Monday, December 07, 2009

More Mail Bag

Received another email from Piotr Naskrecki, a Ph. D. and director of the invertebrate diversity initiative at the Museum of Comparative Zoology at Harvard University. Piotr writes in with his experience:

Hi Jesse,

I thought you might be interested in my experience removing a bot fly larva.
I just extracted one mature larva from my arm using the same venom extractor
(Sawyer's) as described in the Boggild et al. paper. I became infected with
the flies (I still have one more) about 6 weeks ago in Costa Rica. After
talking to my tropical medicine doctor, who had little experience removing
the bots and envisioned a serious surgery, I made the decision to let them
hatch on their own (to my doctor's obvious relief.) Unfortunately, one of
them became very active and extremely painful, and I decided to remove it on
my own.

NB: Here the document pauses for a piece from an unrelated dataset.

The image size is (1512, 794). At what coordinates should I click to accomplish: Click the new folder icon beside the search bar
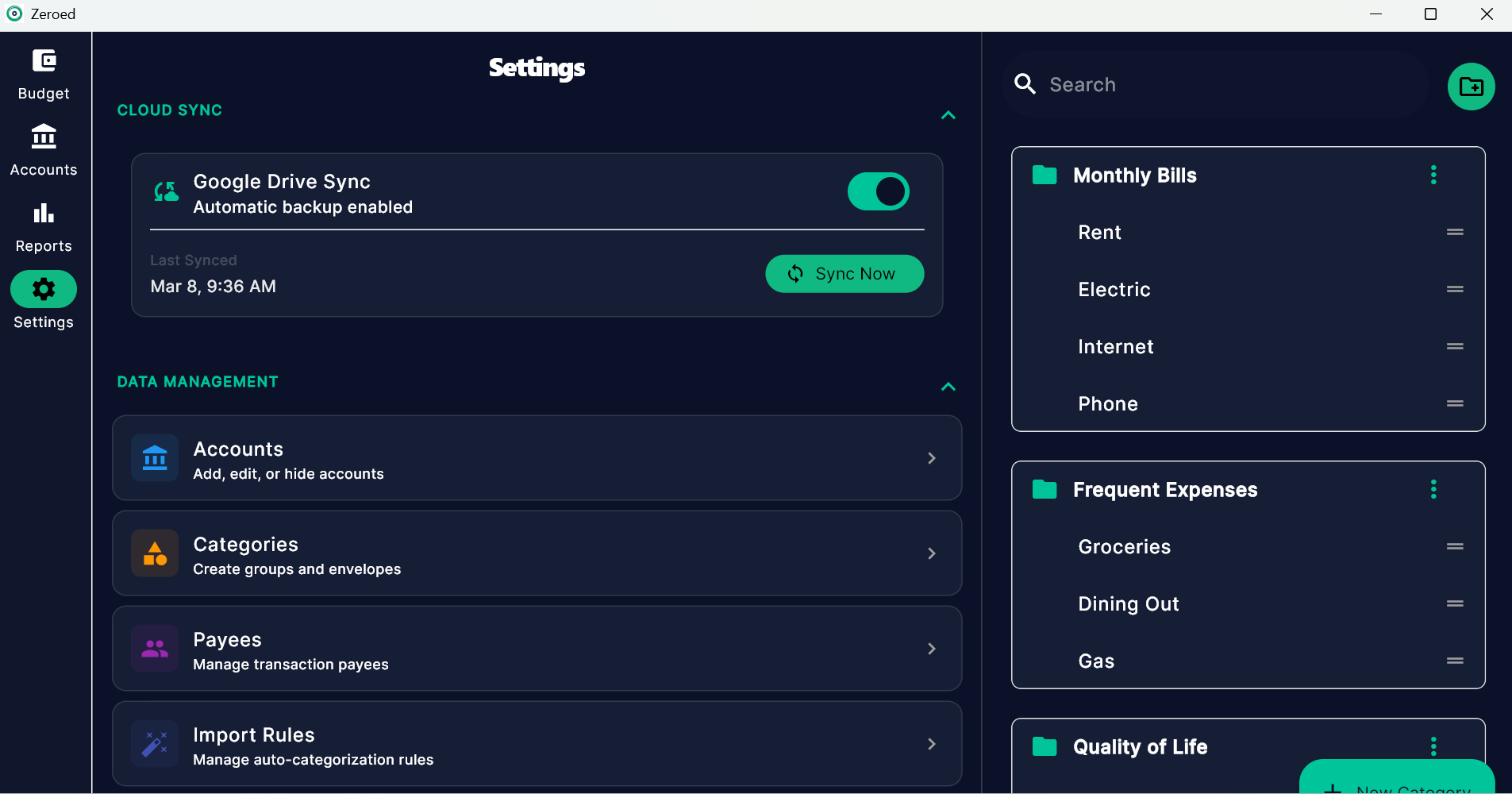point(1470,86)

The thought of using the extractor crossed my mind, and, quite
coincidentally, the same day I run across Boggild's paper in PubMed database
(and later on your blog.)

The procedure wasn't as easy and quick as the one they describe, and I had
to apply the suction for nearly 15 minutes, but eventually most of the
larva's body emerged. I was ably to pull the remainder with forceps.
However, midway through the process of sucking the larva out, its body
ruptured; luckily, only the part that was already out of the wound.
Therefore, one should be cautious applying this method as it may kill the
larva while it is still deeply embedded, which may lead to infection. I
removed the entire body of the insect (I am an entomologist and can assess
whether the body of the maggot is complete), but I can imagine a scenario
where the larva becomes ruptured, and the person doing the extraction does
not realize this, and leaves fragments behind.

All in all, however, this method is probably the best I know of, and I will
recommend it to my colleagues, many of whom work in the tropics and
sometimes become infected. I suspect that it will work even better on
younger, smaller larvae.

I hope this information is useful, and thank you for maintaining the blog on
bot fly infections. Keep up the good work!